== Text section
AD is a life-threatening emergency accompanied with high mortality rate. It is also associated with hypertension and genetic connective tissue abnormalities that may culminate in medial degeneration, intimal tear and false lumen formation. There are two well-known classifications of AD (Figure 3), the Stanford type A and B , and the DeBakey type I - III . The Stanford type A refers to the dissections which involve the ascending aorta and may extend to the aortic arch and descending aorta. In the contrast, the type B only involve the descending aorta. DeBakey type I refers to the dissections which involves the whole aorta, however, the type II only involve the ascending aorta, and the type III only involves the descending aorta. Type III further subdivided into IIIa and IIIb. IIIa limits to descending thoracic aorta and IIIb extends below diaphragm. Therefore, Stanford type A dissection includes DeBakey types I and II, and Stanford type B includes DeBakey type IIIa and type IIIb. According to the classification mentioned above, our case belongs to Stanford type A dissection or DeBakey type I.
====
== Source material
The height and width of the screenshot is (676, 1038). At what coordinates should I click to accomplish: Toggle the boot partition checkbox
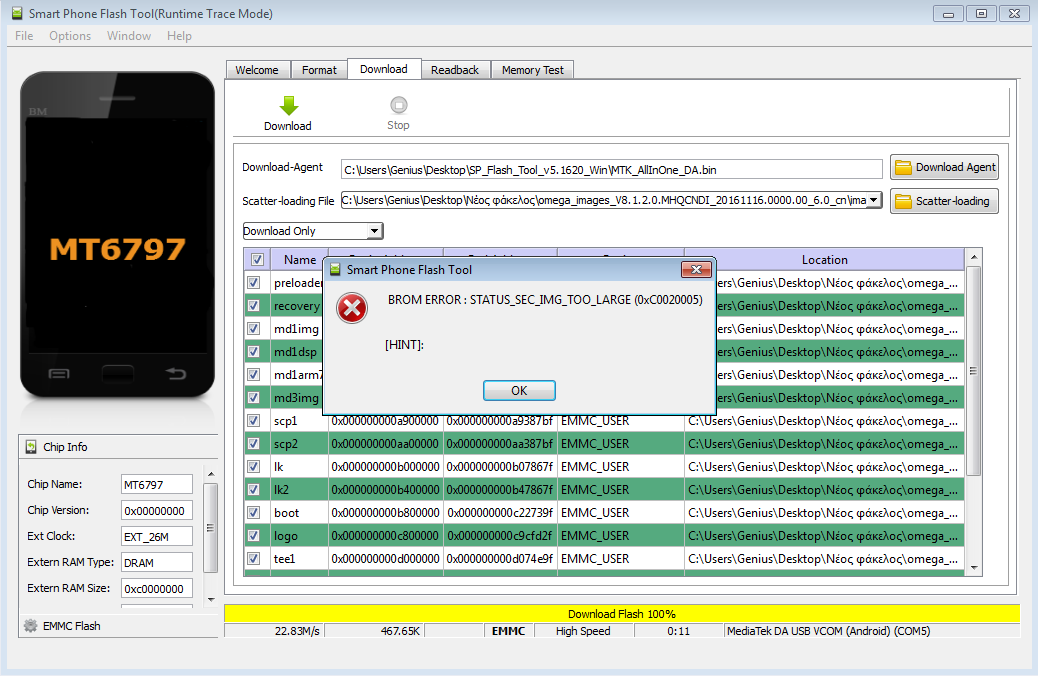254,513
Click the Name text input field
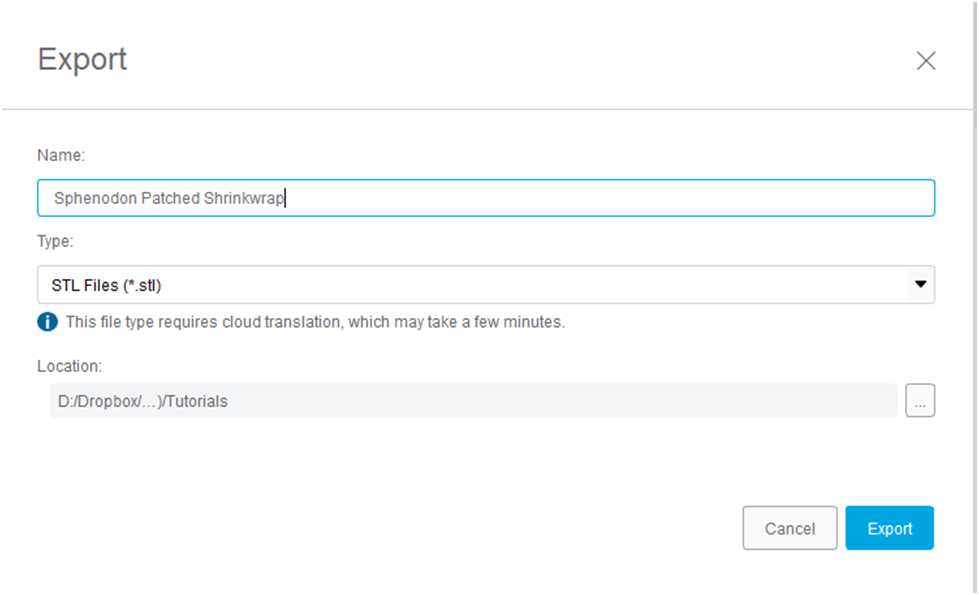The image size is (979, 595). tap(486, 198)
====
* **Task set**
• a. In the aortic dissection text, which Stanford type includes DeBakey types I and II?
• b. Resume the aortic dissection text, picking up after its last sentence.
The data can be ignored here.

* **List of answers**
• a. Stanford type A

• b.
Acute sudden onset of severe pain in the chest, back or abdomen is the typical manifestation of AD. However, 5% to 15% of AD patients present painless [15, 16], but with a wide variety of other symptoms, including syncope, paraplegia, amnesia, dyspnea, nausea, vomiting, Dysphagia, hoarseness, vertigo, and so on. Asymptomatic AD is extremely rare. It has been reported occasionally and was diagnosed by transesophageal echocardiography (TEE) or contrast CT. In our case, the patient is a long-segmental AD patient, but completely asymptomatic, which only showed an exaggerated low DBP and widened PP when measuring routine BP. PP more than 60 mmHg is widened PP. It is an indicator of the structure or function change in heart; and it may be the result of severe anemia, hyperthyroidism, aortic regurgitation and atherosclerotic disease. Widened PP only has been reported as one of signs in AD patients [3, 17], however, we first found that it could be the only complain of AD patients.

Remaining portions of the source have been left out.